On the Côte d’Azur in France, hardly a hotbed of Bolshevism, everyone pays something for water, though not very much. You pay only a little for what is known as “the first glass” — enough water for essential services. If you use more — you like a hot tub, for example — you get to pay a steeper price. Then, if you want to fill one of those infinity swimming pools so beloved of upscale shelter magazines, the sky’s the limit.
If the water is priced properly, it doesn’t matter what kind of entity delivers the water — public, private, or some hybrid.
In the end, it is hard to see in water privatization the bogeyman so energetically put forward by its opponents. It can be made to work — or not. Private companies are not anti-people, they are just pro something else. Where privatization is introduced, though, it should be with lifeline rates for the poor, strong protection of ecosystem services, and strong regulatory oversight by governments.
My own bias is that governments should provide all basic services: electricity, water, highways and transportation infrastructure, and health services, as well as newer utilities such as high-speed Internet access, and they should generate the tax revenues necessary to pay for them.
It is the opposite bias that declares private capital more creative and capable than government agencies. Sometimes it is, of course, but it’s certainly not a given, as some of the examples provided above have shown. As I wrote in a recent book, “You can trot out example after example of corporate executives looting, and then destroying, the corporations they were hired to run, but it doesn’t seem to matter. You can show evidence of widespread flim-flammery and corporate malfeasance, of bloated middle management and imperial CEOs, of boards running up unmanageable debt and then crying to the public for rescue, but none of it makes any impression. You can show how many corporations have abandoned the quaint notions of service and quality for numbers-fiddling, hidden accounting systems, speculation, outsourcing, mass firings, and chicanery of the most venal sort, and people will nod their heads and look away.”32 Okay, a little over the top, but someone needs to defend the public sector. Company executives cannot be trusted to police themselves, or act in the public good unless they are made to.

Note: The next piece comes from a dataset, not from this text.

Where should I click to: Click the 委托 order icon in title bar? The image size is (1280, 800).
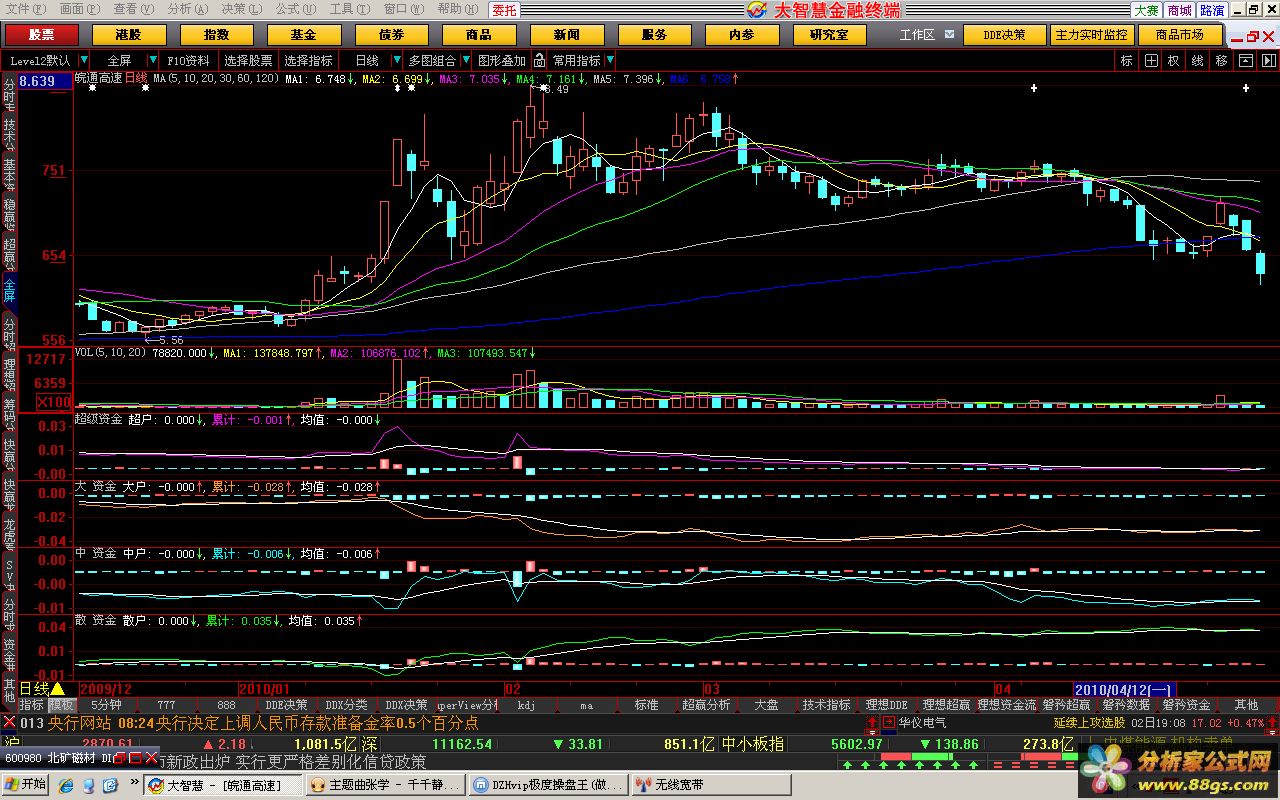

In the rich world, municipalities and regions have resorted to private capital because they are too politically timid to raise the necessary taxes to pay for the necessary fixes. In those cases, with good contracts and decent oversight, privatization can be made to work well. In the poor world, private capital is often the only way to get the infrastructure built in the first place. In those cases, with good contracts and decent oversight, privatization will benefit everyone, even the poor.